▶ PROBLEM:
Return word for word the part of the rows that opens with the line containing "Task: Select column D header" and closes with the line containing "Expand the Places Disponibles filter", both lines included, and leave the pictures out of your answer.

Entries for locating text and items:
-- Start --

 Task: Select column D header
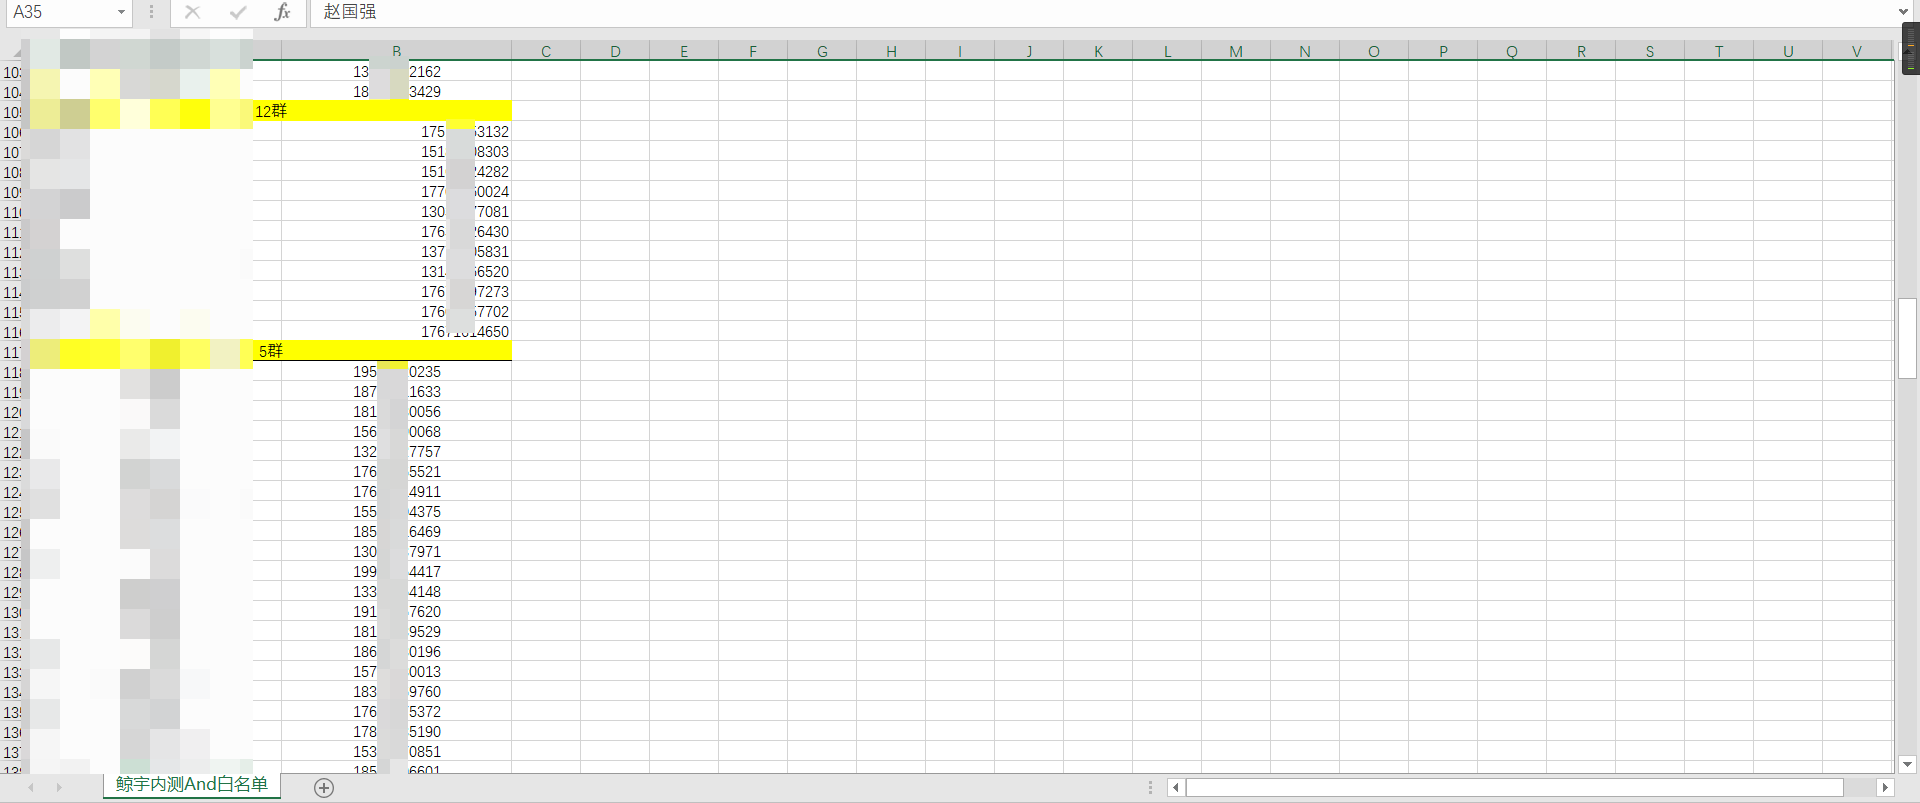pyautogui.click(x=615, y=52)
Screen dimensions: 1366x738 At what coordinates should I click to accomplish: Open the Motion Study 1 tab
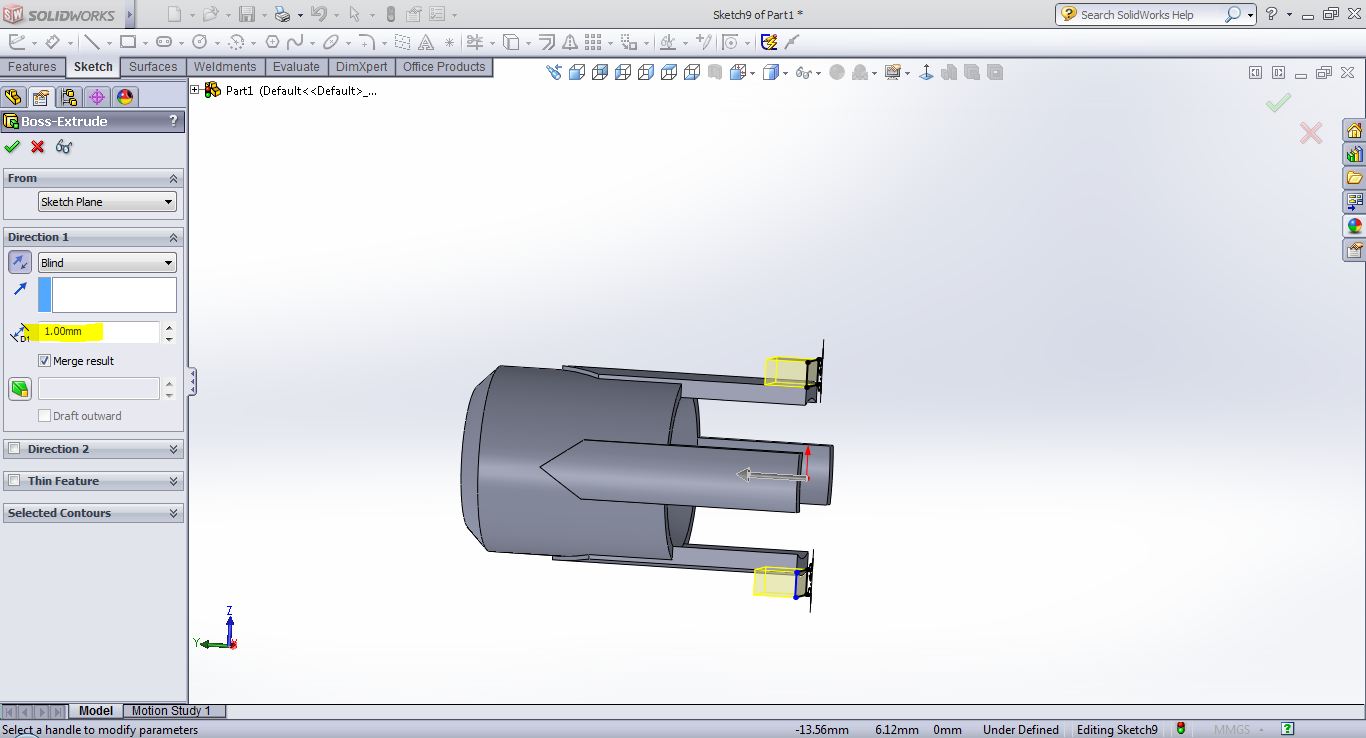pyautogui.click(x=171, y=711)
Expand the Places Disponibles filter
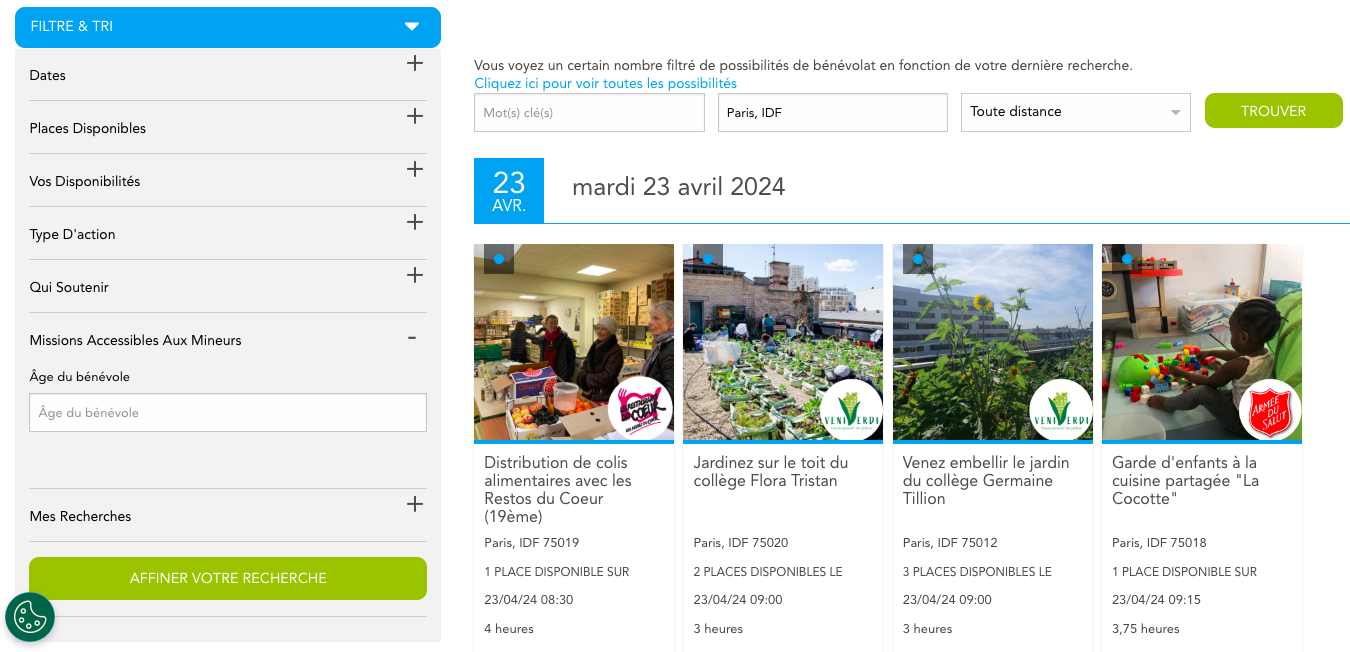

-- End --
-- Start --

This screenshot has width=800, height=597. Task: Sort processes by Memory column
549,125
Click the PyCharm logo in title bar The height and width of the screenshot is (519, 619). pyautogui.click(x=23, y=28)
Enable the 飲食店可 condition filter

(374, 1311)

-- End --

▶ EXERCISE ANSWER:
 Task: Select column D header
pyautogui.click(x=615, y=52)
Screen dimensions: 1366x738 At what coordinates should I click to accomplish: Open the Motion Study 1 tab
pyautogui.click(x=171, y=711)
Expand the Places Disponibles filter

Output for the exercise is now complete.